=== Provided information ===

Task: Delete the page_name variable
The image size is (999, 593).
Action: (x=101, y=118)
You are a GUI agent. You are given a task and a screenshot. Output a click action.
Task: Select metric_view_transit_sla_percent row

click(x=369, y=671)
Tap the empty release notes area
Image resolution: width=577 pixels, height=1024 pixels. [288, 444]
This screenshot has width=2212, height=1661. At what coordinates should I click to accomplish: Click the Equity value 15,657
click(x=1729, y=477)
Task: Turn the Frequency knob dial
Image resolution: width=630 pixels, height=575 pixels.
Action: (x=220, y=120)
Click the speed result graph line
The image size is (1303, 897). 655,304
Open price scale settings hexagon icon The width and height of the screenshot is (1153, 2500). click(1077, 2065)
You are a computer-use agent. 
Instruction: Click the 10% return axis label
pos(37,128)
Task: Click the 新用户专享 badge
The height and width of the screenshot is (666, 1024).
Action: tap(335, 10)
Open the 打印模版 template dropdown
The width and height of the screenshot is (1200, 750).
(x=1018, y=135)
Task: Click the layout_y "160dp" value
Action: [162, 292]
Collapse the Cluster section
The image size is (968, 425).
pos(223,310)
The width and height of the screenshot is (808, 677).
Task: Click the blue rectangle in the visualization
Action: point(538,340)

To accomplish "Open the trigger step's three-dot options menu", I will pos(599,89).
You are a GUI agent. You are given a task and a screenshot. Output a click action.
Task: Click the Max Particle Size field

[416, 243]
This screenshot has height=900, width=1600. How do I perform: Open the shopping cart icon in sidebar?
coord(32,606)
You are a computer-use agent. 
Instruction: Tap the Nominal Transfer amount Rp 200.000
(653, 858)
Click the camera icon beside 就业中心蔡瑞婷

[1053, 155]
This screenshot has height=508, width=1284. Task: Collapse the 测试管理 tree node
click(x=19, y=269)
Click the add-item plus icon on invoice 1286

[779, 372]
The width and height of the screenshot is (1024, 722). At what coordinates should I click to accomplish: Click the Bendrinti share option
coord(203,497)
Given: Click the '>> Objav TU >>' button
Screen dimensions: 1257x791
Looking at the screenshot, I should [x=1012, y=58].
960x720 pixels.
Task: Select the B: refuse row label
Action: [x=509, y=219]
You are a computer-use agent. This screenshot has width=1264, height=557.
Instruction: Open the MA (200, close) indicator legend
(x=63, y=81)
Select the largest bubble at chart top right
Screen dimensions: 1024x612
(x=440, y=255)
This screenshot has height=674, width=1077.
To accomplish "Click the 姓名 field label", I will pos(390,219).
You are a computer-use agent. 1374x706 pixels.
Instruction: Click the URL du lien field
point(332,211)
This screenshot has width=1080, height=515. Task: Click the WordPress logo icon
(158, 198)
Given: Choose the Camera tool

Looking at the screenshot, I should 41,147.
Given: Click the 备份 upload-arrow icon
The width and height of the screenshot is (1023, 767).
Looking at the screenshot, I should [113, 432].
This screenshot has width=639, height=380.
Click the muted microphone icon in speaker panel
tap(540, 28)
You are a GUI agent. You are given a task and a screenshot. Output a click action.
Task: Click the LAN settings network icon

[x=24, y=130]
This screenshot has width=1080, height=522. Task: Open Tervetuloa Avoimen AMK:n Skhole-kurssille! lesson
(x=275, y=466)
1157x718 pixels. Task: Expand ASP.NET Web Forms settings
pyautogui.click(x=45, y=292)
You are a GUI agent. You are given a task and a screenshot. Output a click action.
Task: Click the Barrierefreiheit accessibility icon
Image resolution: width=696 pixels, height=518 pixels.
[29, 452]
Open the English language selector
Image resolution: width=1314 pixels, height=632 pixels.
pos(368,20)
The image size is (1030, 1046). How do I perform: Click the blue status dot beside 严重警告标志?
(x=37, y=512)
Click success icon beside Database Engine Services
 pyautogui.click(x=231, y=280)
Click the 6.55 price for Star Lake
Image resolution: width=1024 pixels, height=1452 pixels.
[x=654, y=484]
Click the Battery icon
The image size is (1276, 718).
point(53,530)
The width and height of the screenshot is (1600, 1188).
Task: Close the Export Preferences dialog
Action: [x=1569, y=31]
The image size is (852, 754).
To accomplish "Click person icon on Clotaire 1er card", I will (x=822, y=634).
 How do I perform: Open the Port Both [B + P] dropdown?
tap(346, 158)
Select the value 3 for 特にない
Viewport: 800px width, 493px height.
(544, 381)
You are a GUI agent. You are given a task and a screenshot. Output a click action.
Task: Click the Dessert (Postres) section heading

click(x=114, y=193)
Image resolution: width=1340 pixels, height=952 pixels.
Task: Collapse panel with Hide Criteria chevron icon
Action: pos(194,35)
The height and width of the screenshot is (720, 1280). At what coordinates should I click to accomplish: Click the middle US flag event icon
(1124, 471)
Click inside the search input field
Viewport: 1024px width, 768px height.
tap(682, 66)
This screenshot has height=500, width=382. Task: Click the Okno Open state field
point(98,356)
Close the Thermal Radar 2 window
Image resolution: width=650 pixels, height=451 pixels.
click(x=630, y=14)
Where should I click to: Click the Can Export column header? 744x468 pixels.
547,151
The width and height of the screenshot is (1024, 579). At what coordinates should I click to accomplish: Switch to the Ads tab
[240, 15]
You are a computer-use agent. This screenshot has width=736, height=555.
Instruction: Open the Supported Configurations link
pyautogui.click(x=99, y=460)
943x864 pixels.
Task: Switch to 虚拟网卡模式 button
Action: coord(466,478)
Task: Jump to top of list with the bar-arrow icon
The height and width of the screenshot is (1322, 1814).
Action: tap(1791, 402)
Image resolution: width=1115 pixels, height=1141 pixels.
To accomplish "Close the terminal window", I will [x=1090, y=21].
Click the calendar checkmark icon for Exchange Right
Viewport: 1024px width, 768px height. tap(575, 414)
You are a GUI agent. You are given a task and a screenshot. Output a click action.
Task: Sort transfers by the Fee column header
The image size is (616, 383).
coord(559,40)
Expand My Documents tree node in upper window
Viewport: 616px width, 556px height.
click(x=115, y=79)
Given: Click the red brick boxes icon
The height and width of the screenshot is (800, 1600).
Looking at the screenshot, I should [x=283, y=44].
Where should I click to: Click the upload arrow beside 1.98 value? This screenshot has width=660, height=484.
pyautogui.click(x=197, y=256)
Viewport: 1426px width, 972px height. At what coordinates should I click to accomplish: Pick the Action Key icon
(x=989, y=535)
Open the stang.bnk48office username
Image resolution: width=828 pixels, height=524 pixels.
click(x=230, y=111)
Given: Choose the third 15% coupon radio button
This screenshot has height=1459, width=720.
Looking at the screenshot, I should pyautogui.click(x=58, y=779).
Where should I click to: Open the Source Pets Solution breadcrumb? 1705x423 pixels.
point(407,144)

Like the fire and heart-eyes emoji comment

===

**The problem**
If a line appears above, it belongs in your answer, printed exactly.

**Expected output**
Task: Delete the page_name variable
The image size is (999, 593).
Action: (x=101, y=118)
You are a GUI agent. You are given a task and a screenshot. Output a click action.
Task: Select metric_view_transit_sla_percent row

click(x=369, y=671)
Tap the empty release notes area
Image resolution: width=577 pixels, height=1024 pixels. [288, 444]
This screenshot has width=2212, height=1661. At what coordinates should I click to accomplish: Click the Equity value 15,657
click(x=1729, y=477)
Task: Turn the Frequency knob dial
Image resolution: width=630 pixels, height=575 pixels.
Action: (x=220, y=120)
Click the speed result graph line
The image size is (1303, 897). 655,304
Open price scale settings hexagon icon The width and height of the screenshot is (1153, 2500). click(1077, 2065)
You are a computer-use agent. 
Instruction: Click the 10% return axis label
pos(37,128)
Task: Click the 新用户专享 badge
The height and width of the screenshot is (666, 1024).
Action: tap(335, 10)
Open the 打印模版 template dropdown
The width and height of the screenshot is (1200, 750).
(x=1018, y=135)
Task: Click the layout_y "160dp" value
Action: [162, 292]
Collapse the Cluster section
The image size is (968, 425).
pos(223,310)
The width and height of the screenshot is (808, 677).
Task: Click the blue rectangle in the visualization
Action: point(538,340)

To accomplish "Open the trigger step's three-dot options menu", I will pos(599,89).
You are a GUI agent. You are given a task and a screenshot. Output a click action.
Task: Click the Max Particle Size field

[416, 243]
This screenshot has height=900, width=1600. How do I perform: Open the shopping cart icon in sidebar?
coord(32,606)
You are a computer-use agent. 
Instruction: Tap the Nominal Transfer amount Rp 200.000
(653, 858)
Click the camera icon beside 就业中心蔡瑞婷

[1053, 155]
This screenshot has height=508, width=1284. Task: Collapse the 测试管理 tree node
click(x=19, y=269)
Click the add-item plus icon on invoice 1286

[779, 372]
The width and height of the screenshot is (1024, 722). At what coordinates should I click to accomplish: Click the Bendrinti share option
coord(203,497)
Given: Click the '>> Objav TU >>' button
Screen dimensions: 1257x791
Looking at the screenshot, I should [x=1012, y=58].
960x720 pixels.
Task: Select the B: refuse row label
Action: [x=509, y=219]
You are a computer-use agent. This screenshot has width=1264, height=557.
Instruction: Open the MA (200, close) indicator legend
(x=63, y=81)
Select the largest bubble at chart top right
Screen dimensions: 1024x612
(x=440, y=255)
This screenshot has height=674, width=1077.
To accomplish "Click the 姓名 field label", I will pos(390,219).
You are a computer-use agent. 1374x706 pixels.
Instruction: Click the URL du lien field
point(332,211)
This screenshot has width=1080, height=515. Task: Click the WordPress logo icon
(158, 198)
Given: Choose the Camera tool

Looking at the screenshot, I should 41,147.
Given: Click the 备份 upload-arrow icon
The width and height of the screenshot is (1023, 767).
Looking at the screenshot, I should [113, 432].
This screenshot has width=639, height=380.
Click the muted microphone icon in speaker panel
tap(540, 28)
You are a GUI agent. You are given a task and a screenshot. Output a click action.
Task: Click the LAN settings network icon

[x=24, y=130]
This screenshot has width=1080, height=522. Task: Open Tervetuloa Avoimen AMK:n Skhole-kurssille! lesson
(x=275, y=466)
1157x718 pixels. Task: Expand ASP.NET Web Forms settings
pyautogui.click(x=45, y=292)
You are a GUI agent. You are given a task and a screenshot. Output a click action.
Task: Click the Barrierefreiheit accessibility icon
Image resolution: width=696 pixels, height=518 pixels.
[29, 452]
Open the English language selector
Image resolution: width=1314 pixels, height=632 pixels.
pos(368,20)
The image size is (1030, 1046). How do I perform: Click the blue status dot beside 严重警告标志?
(x=37, y=512)
Click success icon beside Database Engine Services
 pyautogui.click(x=231, y=280)
Click the 6.55 price for Star Lake
Image resolution: width=1024 pixels, height=1452 pixels.
[x=654, y=484]
Click the Battery icon
The image size is (1276, 718).
point(53,530)
The width and height of the screenshot is (1600, 1188).
Task: Close the Export Preferences dialog
Action: [x=1569, y=31]
The image size is (852, 754).
To accomplish "Click person icon on Clotaire 1er card", I will (x=822, y=634).
 How do I perform: Open the Port Both [B + P] dropdown?
tap(346, 158)
Select the value 3 for 特にない
Viewport: 800px width, 493px height.
(544, 381)
You are a GUI agent. You are given a task and a screenshot. Output a click action.
Task: Click the Dessert (Postres) section heading

click(x=114, y=193)
Image resolution: width=1340 pixels, height=952 pixels.
Task: Collapse panel with Hide Criteria chevron icon
Action: pos(194,35)
The height and width of the screenshot is (720, 1280). At what coordinates should I click to accomplish: Click the middle US flag event icon
(1124, 471)
Click inside the search input field
Viewport: 1024px width, 768px height.
tap(682, 66)
This screenshot has height=500, width=382. Task: Click the Okno Open state field
point(98,356)
Close the Thermal Radar 2 window
Image resolution: width=650 pixels, height=451 pixels.
click(x=630, y=14)
Where should I click to: Click the Can Export column header? 744x468 pixels.
547,151
The width and height of the screenshot is (1024, 579). At what coordinates should I click to accomplish: Switch to the Ads tab
[240, 15]
You are a computer-use agent. This screenshot has width=736, height=555.
Instruction: Open the Supported Configurations link
pyautogui.click(x=99, y=460)
943x864 pixels.
Task: Switch to 虚拟网卡模式 button
Action: coord(466,478)
Task: Jump to top of list with the bar-arrow icon
The height and width of the screenshot is (1322, 1814).
Action: tap(1791, 402)
Image resolution: width=1115 pixels, height=1141 pixels.
To accomplish "Close the terminal window", I will [x=1090, y=21].
Click the calendar checkmark icon for Exchange Right
Viewport: 1024px width, 768px height. tap(575, 414)
You are a GUI agent. You are given a task and a screenshot. Output a click action.
Task: Sort transfers by the Fee column header
The image size is (616, 383).
coord(559,40)
Expand My Documents tree node in upper window
Viewport: 616px width, 556px height.
click(x=115, y=79)
Given: Click the red brick boxes icon
The height and width of the screenshot is (800, 1600).
Looking at the screenshot, I should [x=283, y=44].
Where should I click to: Click the upload arrow beside 1.98 value? This screenshot has width=660, height=484.
pyautogui.click(x=197, y=256)
Viewport: 1426px width, 972px height. At what coordinates should I click to accomplish: Pick the Action Key icon
(x=989, y=535)
Open the stang.bnk48office username
Image resolution: width=828 pixels, height=524 pixels.
click(x=230, y=111)
Given: Choose the third 15% coupon radio button
This screenshot has height=1459, width=720.
Looking at the screenshot, I should pyautogui.click(x=58, y=779).
Where should I click to: Open the Source Pets Solution breadcrumb? 1705x423 pixels.
point(407,144)

Like the fire and heart-eyes emoji comment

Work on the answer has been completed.